▶ WHAT TO WORK ON
Every entry that appears below is to be output exactly.

*** Opening DATASET RECORDS ***

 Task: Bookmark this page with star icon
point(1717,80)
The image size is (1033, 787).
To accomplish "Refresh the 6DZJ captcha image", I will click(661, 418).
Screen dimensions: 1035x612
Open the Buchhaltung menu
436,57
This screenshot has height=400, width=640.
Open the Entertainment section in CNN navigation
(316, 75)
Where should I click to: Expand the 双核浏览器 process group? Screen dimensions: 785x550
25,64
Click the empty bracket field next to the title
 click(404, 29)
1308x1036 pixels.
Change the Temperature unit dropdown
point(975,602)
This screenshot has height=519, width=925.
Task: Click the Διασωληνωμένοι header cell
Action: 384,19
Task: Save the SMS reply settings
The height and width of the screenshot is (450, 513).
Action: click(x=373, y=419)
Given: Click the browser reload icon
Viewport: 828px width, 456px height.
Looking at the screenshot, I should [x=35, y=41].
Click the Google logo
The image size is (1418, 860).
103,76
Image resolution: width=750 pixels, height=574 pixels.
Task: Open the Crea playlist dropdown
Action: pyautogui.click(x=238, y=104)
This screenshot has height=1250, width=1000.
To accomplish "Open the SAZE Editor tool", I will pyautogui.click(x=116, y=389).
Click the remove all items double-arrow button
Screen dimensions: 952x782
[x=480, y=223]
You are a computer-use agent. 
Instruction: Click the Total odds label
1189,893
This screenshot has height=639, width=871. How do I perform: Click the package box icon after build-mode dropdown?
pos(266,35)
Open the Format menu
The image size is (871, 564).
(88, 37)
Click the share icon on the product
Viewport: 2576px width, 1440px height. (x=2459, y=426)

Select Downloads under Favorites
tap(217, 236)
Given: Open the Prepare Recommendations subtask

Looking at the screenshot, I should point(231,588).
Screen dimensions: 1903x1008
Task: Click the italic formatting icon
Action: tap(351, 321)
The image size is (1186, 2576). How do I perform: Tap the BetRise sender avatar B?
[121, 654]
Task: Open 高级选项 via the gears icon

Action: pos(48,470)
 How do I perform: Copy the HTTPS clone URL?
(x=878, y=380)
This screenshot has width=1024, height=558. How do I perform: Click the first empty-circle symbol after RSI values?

*** Closing DATASET RECORDS ***

▶ RESPONSE TO THIS EXERCISE
 Task: Bookmark this page with star icon
point(1717,80)
The image size is (1033, 787).
To accomplish "Refresh the 6DZJ captcha image", I will click(661, 418).
Screen dimensions: 1035x612
Open the Buchhaltung menu
436,57
This screenshot has height=400, width=640.
Open the Entertainment section in CNN navigation
(316, 75)
Where should I click to: Expand the 双核浏览器 process group? Screen dimensions: 785x550
25,64
Click the empty bracket field next to the title
 click(404, 29)
1308x1036 pixels.
Change the Temperature unit dropdown
point(975,602)
This screenshot has height=519, width=925.
Task: Click the Διασωληνωμένοι header cell
Action: 384,19
Task: Save the SMS reply settings
The height and width of the screenshot is (450, 513).
Action: click(x=373, y=419)
Given: Click the browser reload icon
Viewport: 828px width, 456px height.
Looking at the screenshot, I should [x=35, y=41].
Click the Google logo
The image size is (1418, 860).
103,76
Image resolution: width=750 pixels, height=574 pixels.
Task: Open the Crea playlist dropdown
Action: pyautogui.click(x=238, y=104)
This screenshot has height=1250, width=1000.
To accomplish "Open the SAZE Editor tool", I will pyautogui.click(x=116, y=389).
Click the remove all items double-arrow button
Screen dimensions: 952x782
[x=480, y=223]
You are a computer-use agent. 
Instruction: Click the Total odds label
1189,893
This screenshot has height=639, width=871. How do I perform: Click the package box icon after build-mode dropdown?
pos(266,35)
Open the Format menu
The image size is (871, 564).
(88, 37)
Click the share icon on the product
Viewport: 2576px width, 1440px height. (x=2459, y=426)

Select Downloads under Favorites
tap(217, 236)
Given: Open the Prepare Recommendations subtask

Looking at the screenshot, I should point(231,588).
Screen dimensions: 1903x1008
Task: Click the italic formatting icon
Action: tap(351, 321)
The image size is (1186, 2576). How do I perform: Tap the BetRise sender avatar B?
[121, 654]
Task: Open 高级选项 via the gears icon

Action: pos(48,470)
 How do I perform: Copy the HTTPS clone URL?
(x=878, y=380)
This screenshot has width=1024, height=558. How do I perform: Click the first empty-circle symbol after RSI values?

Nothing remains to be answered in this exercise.